Дворянские проекты, возникшие независимо от верховников или же по их предложению, были значительно беднее проекта верховников. В Верховный тайный совет поступило несколько таких проектов, и в большинстве из них излагались лишь ближайшие пожелания дворянства, тогда как вопросы общего политического устройства почти не затрагивались. Почти во всех проектах ставился вопрос о необходимости расширения состава Верховного совета или же передачи его функций Сенату. В проекте И. А. Мусина-Пушкина очень резко подчеркивалось значение родовитой аристократии. «Фамильным» должна была принадлежать половина мест и в Верховном тайном совете, и в Сенате, причем к простому шляхетству причислялся даже генералитет. Различие между старым и новым шляхетством, как отмечалось, проводилось и в проекте тринадцати. В этом проекте было, в частности, положение, что «для ремесел и других низких должностей шляхетство не употреблять».

Однако если проекты дворян были бедными, то споры в дворянских собраниях рождали и довольно далеко идущие предложения. Одним из самых активных участников этих споров и был Василий Никитич Татищев, имевший и наибольшие познания, и широту суждений по сравнению со своими коллегами.

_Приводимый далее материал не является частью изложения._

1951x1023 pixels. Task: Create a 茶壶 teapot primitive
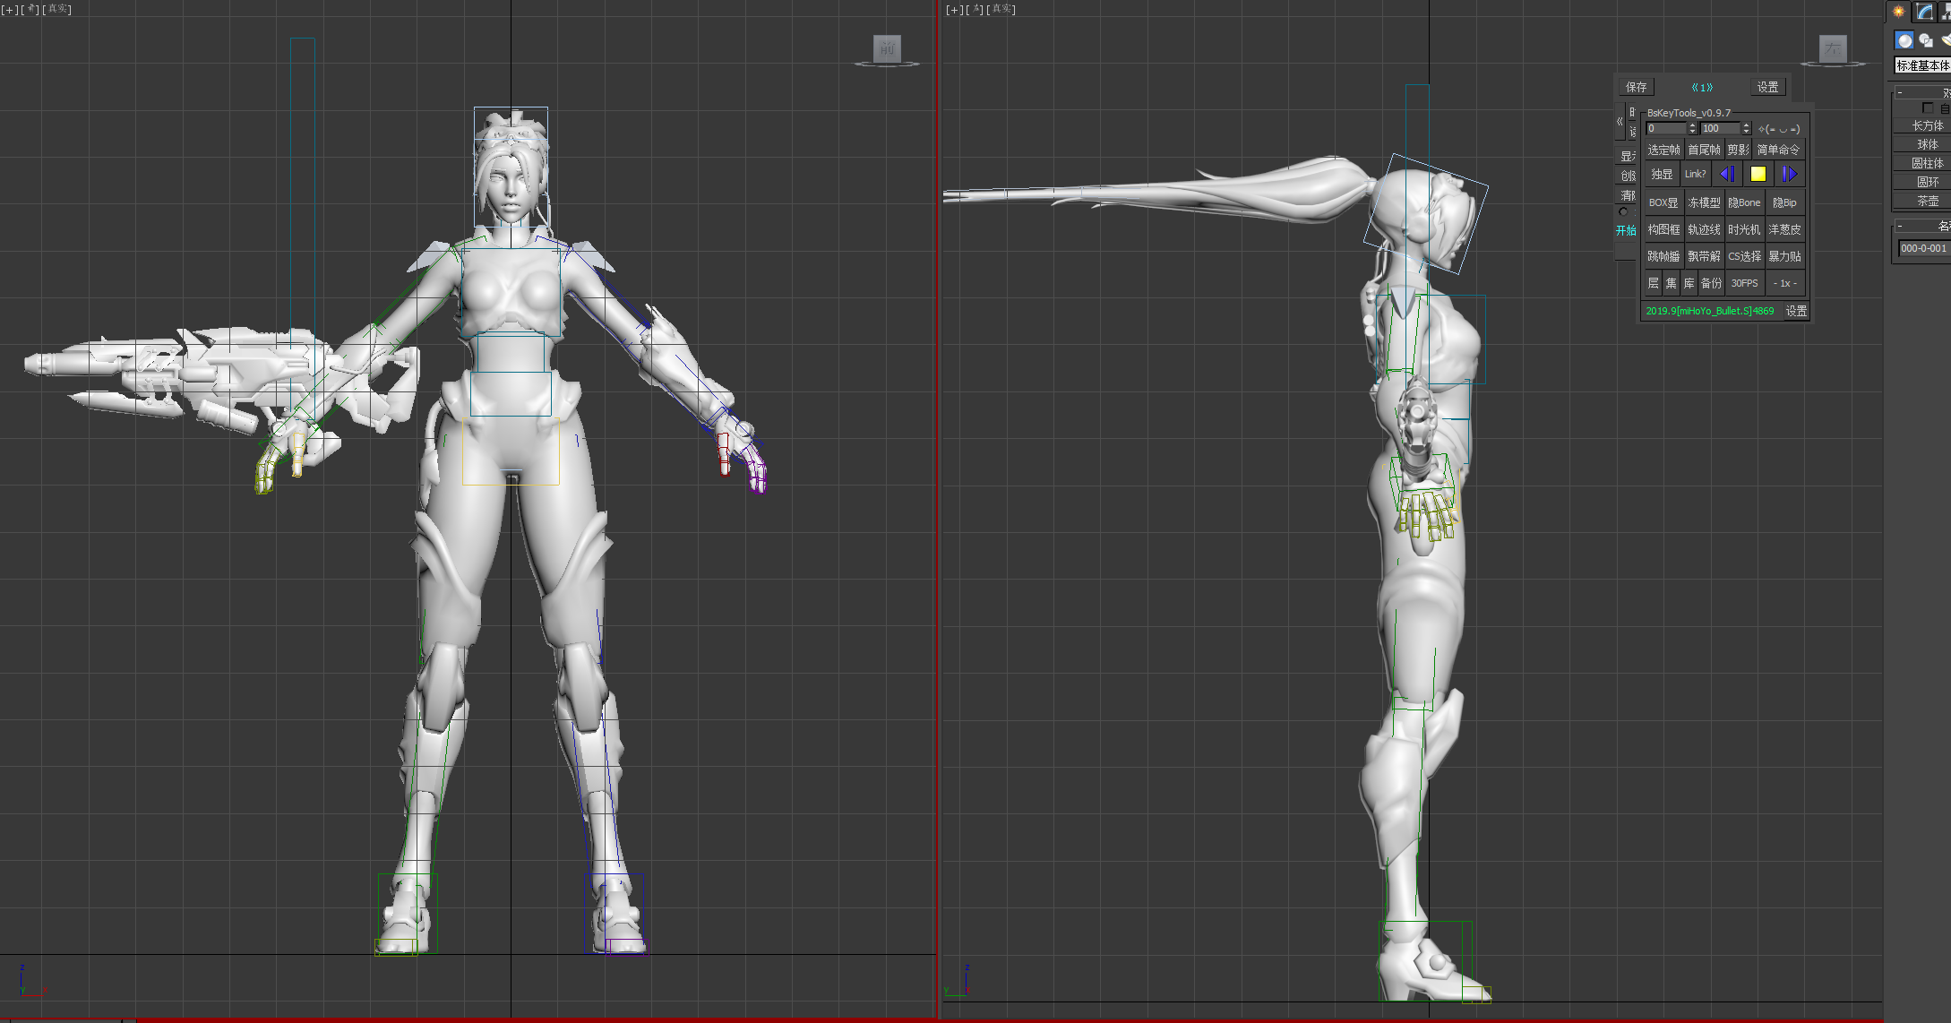point(1927,201)
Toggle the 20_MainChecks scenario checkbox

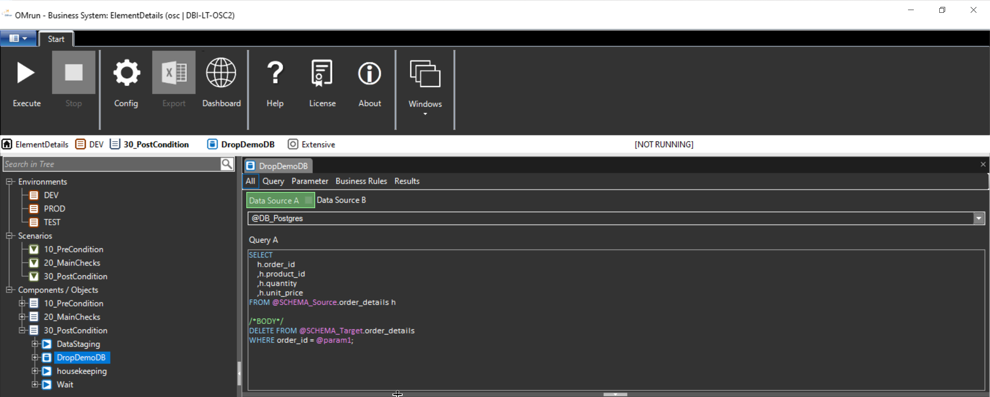pyautogui.click(x=34, y=263)
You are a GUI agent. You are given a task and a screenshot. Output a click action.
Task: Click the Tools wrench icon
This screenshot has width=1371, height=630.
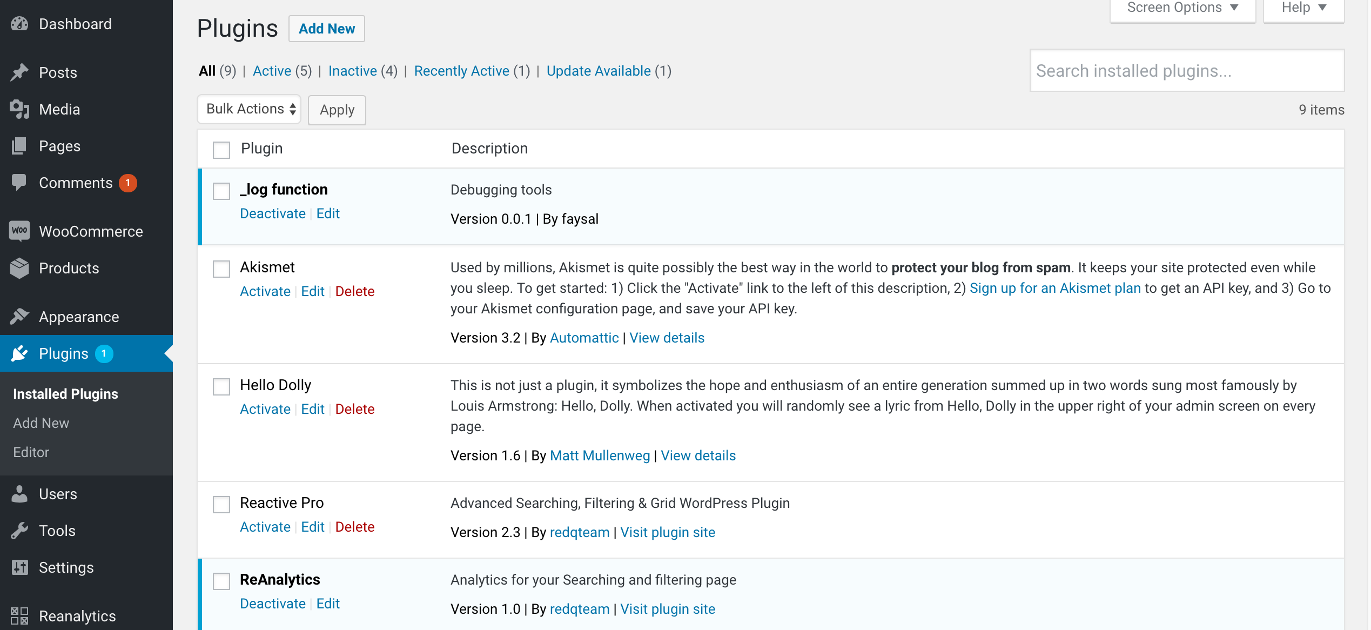pyautogui.click(x=19, y=531)
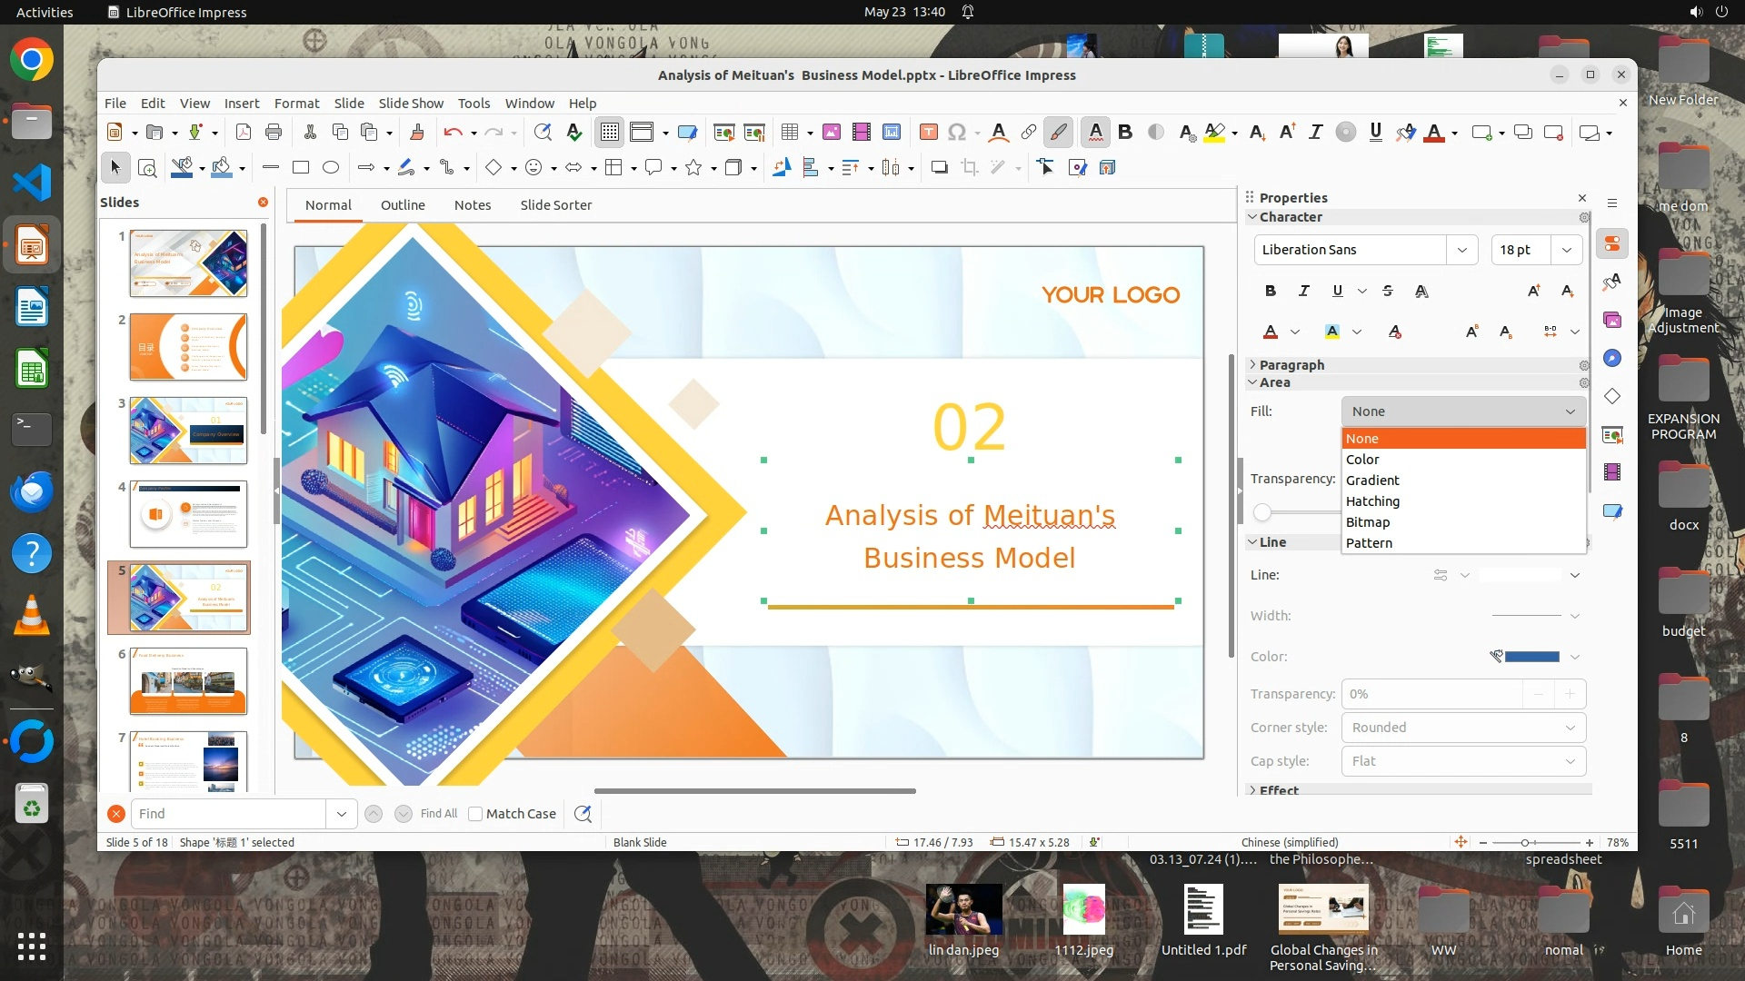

В событиях 1730 года Голицын и Татищев оказались в разных лагерях. И дело не столько в идейных расхождениях, сколько в особенностях политического расклада. В конце 20-х годов, как отмечалось, неоднократно возбуждались обвинения в адрес Феофана Прокоповича, и за обвинителями стояли представители старых княжеских фамилий, петровский кабинет-секретарь А. Макаров и другие. Прокопович раздражал многих русских отрицательным отношением к русской старине, своеобразным космополитизмом, безразличием к престижу страны на европейской арене. Но вслух о таких вещах обычно не говорили. Поэтому фигурировало обвинение в «неправославии», именно в склонности к лютеранству. Основания для этого были. В окружении Петра вообще было много лютеран. На лютеранке был женат и один из верховников, Гаврила Головкин, в результате чего в семье его дети воспитывались в лютеранском духе. Татищева никто не рискнул бы обвинить в неуважении к русской истории. Зато «неправославия», правда иного толка, у него было куда больше, нежели у Прокоповича, и Прокопович не преминул продемонстрировать это публично, отмежевавшись от некоторых весьма вольных воззрений Татищева.